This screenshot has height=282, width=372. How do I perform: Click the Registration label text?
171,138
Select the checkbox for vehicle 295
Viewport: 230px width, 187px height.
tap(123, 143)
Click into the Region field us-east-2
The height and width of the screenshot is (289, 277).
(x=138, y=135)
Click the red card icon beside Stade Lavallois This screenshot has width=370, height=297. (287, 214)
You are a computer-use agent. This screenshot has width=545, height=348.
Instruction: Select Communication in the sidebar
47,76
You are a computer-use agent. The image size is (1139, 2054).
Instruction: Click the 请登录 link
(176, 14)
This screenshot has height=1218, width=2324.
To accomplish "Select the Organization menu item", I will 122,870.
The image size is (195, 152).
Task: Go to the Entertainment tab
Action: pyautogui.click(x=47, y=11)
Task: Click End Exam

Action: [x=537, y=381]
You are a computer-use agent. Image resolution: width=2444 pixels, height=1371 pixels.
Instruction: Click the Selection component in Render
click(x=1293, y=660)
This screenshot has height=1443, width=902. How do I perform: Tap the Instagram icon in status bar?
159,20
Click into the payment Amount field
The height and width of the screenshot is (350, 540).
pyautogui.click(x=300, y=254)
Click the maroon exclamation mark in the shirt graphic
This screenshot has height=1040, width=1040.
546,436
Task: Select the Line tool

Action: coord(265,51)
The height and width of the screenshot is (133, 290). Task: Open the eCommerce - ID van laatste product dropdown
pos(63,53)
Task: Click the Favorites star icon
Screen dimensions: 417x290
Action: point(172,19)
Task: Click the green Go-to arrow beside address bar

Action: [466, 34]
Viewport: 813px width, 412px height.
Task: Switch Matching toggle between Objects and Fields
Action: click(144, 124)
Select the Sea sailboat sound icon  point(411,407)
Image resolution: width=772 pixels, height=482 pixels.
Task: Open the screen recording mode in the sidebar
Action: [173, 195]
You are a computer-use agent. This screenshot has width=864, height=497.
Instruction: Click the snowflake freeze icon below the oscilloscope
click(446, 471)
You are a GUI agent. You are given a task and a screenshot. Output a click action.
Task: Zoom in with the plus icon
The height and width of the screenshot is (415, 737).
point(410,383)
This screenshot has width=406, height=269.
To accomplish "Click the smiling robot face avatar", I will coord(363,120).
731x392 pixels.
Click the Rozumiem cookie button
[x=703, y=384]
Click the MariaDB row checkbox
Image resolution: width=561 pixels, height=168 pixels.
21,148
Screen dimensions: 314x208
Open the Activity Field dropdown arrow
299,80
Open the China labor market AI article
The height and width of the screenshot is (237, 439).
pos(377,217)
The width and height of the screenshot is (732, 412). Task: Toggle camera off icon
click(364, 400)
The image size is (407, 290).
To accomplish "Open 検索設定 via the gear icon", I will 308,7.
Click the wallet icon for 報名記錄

━━━━━━

Using the data above, print exactly the lines from the line that contains "You are a computer-use agent. The" through the line that contains "Task: Click the Favorites star icon", with both included.

You are a computer-use agent. The image size is (1139, 2054).
Instruction: Click the 请登录 link
(176, 14)
This screenshot has height=1218, width=2324.
To accomplish "Select the Organization menu item", I will 122,870.
The image size is (195, 152).
Task: Go to the Entertainment tab
Action: pyautogui.click(x=47, y=11)
Task: Click End Exam

Action: [x=537, y=381]
You are a computer-use agent. Image resolution: width=2444 pixels, height=1371 pixels.
Instruction: Click the Selection component in Render
click(x=1293, y=660)
This screenshot has height=1443, width=902. How do I perform: Tap the Instagram icon in status bar?
159,20
Click into the payment Amount field
The height and width of the screenshot is (350, 540).
pyautogui.click(x=300, y=254)
Click the maroon exclamation mark in the shirt graphic
This screenshot has height=1040, width=1040.
546,436
Task: Select the Line tool

Action: coord(265,51)
The height and width of the screenshot is (133, 290). Task: Open the eCommerce - ID van laatste product dropdown
pos(63,53)
Task: Click the Favorites star icon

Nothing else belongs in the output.